The curriculum writing committee is currently still writing the course with help from people at university levels who are specialized in diversity education. Hercules is on the committee and knows it will be an elective course that is slated to be a semester-long offering. She also says that the course will be more student-driven.

“[My biggest takeaway] for students is to see another perspective,” Hercules said. “The other part would be connection and empowerment of understanding for students taking the course to understand more of their own story.” 

Freshman Hailey Zhang plans to take this class next year. With everything that happened in 2020, Zhang is taking the course to become a more knowledgeable and understanding person. This course stood out to Zhang because it is a side of history that can often be overlooked in education.

“If you only learn history from one perspective, you won’t be able to fully understand what others go through,” Zhang said. “For people to become more understanding of each other, we have to learn the backgrounds of each other’s ethnicities and cultures.”


The new elective Black Literature class will read, analyze and celebrate works penned by black authors. Reading these works are meant to broaden students’ horizons, and the curriculum is being written by English teachers Diane Fingers and Jani Wilkens.

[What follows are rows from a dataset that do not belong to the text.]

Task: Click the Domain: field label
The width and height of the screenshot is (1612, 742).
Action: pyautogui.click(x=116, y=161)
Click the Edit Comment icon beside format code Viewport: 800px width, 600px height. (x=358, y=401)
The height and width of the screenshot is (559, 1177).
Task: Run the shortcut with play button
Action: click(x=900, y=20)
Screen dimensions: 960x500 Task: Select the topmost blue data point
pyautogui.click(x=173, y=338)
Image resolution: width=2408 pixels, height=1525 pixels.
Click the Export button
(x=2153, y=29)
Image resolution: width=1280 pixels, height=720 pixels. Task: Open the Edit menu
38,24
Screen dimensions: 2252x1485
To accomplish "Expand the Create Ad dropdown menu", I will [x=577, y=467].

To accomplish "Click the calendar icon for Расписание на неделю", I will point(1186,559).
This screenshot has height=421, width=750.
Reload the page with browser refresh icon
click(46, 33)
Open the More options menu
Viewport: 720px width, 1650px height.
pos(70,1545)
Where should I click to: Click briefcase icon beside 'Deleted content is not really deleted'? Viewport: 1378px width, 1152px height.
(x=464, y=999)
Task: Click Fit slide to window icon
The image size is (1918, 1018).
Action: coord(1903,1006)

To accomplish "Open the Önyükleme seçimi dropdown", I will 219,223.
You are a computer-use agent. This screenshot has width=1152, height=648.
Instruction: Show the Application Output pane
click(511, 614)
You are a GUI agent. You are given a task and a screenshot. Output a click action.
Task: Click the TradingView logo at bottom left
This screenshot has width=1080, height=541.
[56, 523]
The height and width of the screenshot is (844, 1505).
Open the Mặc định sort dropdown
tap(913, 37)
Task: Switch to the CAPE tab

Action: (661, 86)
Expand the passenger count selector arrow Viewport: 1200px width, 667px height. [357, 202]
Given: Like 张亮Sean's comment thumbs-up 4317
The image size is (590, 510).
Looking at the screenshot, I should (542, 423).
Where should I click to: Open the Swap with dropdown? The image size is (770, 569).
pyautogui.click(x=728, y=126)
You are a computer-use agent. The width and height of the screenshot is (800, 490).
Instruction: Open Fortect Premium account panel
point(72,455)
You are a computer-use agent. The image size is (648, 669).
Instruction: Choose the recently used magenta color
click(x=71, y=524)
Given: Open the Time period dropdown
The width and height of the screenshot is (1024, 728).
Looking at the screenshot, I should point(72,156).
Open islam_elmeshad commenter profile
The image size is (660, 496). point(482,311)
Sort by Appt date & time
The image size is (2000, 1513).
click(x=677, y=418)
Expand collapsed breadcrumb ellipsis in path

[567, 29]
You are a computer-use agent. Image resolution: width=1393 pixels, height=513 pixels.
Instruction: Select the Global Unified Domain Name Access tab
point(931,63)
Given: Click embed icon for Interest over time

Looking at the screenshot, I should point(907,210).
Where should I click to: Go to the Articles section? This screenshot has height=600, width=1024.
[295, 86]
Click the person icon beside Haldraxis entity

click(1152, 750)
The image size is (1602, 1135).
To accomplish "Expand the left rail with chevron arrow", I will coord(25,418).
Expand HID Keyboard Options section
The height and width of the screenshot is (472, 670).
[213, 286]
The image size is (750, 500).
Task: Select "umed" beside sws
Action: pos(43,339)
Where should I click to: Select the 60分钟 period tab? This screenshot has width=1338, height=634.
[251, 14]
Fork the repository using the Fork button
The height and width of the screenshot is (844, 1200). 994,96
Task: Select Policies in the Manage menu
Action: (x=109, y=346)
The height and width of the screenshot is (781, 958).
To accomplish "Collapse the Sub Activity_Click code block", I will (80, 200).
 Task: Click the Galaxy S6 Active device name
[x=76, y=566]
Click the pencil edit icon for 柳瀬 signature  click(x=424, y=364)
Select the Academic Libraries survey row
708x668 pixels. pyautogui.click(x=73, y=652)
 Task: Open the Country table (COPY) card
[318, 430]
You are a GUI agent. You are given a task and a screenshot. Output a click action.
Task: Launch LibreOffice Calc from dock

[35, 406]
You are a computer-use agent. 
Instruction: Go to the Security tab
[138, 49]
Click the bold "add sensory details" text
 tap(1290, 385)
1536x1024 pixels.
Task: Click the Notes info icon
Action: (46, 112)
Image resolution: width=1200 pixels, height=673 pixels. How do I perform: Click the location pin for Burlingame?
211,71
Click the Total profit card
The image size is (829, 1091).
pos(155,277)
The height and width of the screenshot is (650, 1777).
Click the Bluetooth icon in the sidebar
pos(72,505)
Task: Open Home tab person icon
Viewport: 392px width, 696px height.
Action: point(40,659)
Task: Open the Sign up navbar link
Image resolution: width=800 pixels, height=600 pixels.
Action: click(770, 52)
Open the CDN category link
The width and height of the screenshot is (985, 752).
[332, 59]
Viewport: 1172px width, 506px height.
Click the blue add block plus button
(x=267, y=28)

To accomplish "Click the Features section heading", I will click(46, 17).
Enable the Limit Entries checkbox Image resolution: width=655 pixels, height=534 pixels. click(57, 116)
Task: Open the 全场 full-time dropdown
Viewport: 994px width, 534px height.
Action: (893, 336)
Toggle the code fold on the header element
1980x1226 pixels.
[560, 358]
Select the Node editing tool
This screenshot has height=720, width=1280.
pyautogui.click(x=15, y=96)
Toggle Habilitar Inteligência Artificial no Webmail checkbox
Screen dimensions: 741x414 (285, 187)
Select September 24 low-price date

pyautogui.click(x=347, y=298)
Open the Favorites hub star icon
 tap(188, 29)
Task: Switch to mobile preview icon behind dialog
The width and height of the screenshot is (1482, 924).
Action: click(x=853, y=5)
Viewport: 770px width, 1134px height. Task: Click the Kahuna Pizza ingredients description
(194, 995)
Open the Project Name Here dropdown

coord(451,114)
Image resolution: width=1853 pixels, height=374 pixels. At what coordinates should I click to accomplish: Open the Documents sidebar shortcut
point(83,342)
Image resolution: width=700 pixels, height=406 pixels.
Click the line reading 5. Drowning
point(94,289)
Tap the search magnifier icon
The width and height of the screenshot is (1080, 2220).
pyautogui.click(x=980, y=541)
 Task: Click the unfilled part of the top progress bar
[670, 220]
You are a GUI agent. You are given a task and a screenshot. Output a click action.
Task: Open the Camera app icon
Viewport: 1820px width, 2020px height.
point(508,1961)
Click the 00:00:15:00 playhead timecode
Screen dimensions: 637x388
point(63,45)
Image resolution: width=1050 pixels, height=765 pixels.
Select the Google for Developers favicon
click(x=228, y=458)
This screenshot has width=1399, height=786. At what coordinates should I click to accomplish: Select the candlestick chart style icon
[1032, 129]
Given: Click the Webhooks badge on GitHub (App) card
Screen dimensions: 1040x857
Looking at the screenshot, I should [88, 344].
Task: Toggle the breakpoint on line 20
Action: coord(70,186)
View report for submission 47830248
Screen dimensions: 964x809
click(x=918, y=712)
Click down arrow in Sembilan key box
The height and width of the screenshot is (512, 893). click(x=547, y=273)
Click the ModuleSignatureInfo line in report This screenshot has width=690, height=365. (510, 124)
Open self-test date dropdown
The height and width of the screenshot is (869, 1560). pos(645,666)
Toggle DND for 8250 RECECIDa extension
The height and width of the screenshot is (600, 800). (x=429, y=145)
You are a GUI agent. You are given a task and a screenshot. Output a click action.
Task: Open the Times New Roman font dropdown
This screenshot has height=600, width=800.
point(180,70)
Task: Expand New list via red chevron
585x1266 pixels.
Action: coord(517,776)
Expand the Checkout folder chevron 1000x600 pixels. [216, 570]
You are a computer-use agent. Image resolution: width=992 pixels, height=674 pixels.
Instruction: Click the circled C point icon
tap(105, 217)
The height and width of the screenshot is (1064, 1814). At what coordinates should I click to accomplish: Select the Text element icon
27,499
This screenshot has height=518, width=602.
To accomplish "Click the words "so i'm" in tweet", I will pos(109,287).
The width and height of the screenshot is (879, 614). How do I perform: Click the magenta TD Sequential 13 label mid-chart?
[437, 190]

“The Black Literature course is mainly the celebration of black people,” Fingers said. “The goal is to get students to look at themselves and the world differently.”

While the class is about the unspoken past of black people, it is also about self discovery and building relationships between the different students.

“In English we base all our books off of white male authors, so I kind of wanted to take a class where we could read books about black authors,” sophomore Mckenna O’Connor said.

The class plans to read one book together and then choose individual books they’re interested in to read. The only condition for choosing a book is that the author must be black.

“Instead of essays the students will be doing more talking and reading as well as projects,” Fingers said. “The point is to hear students’ different perspectives on each topic. It’s a very self-expressive class.”

The Black Literature course is for students to get a chance to learn about the black voices that might not be taught in regular literature classes. Although it’s only one semester long, Fingers encourages students to take both the black literature and black history courses.

“I hope that at the end of the class the students are able to go into the world with open minds and acceptance for everyone,” Fingers said.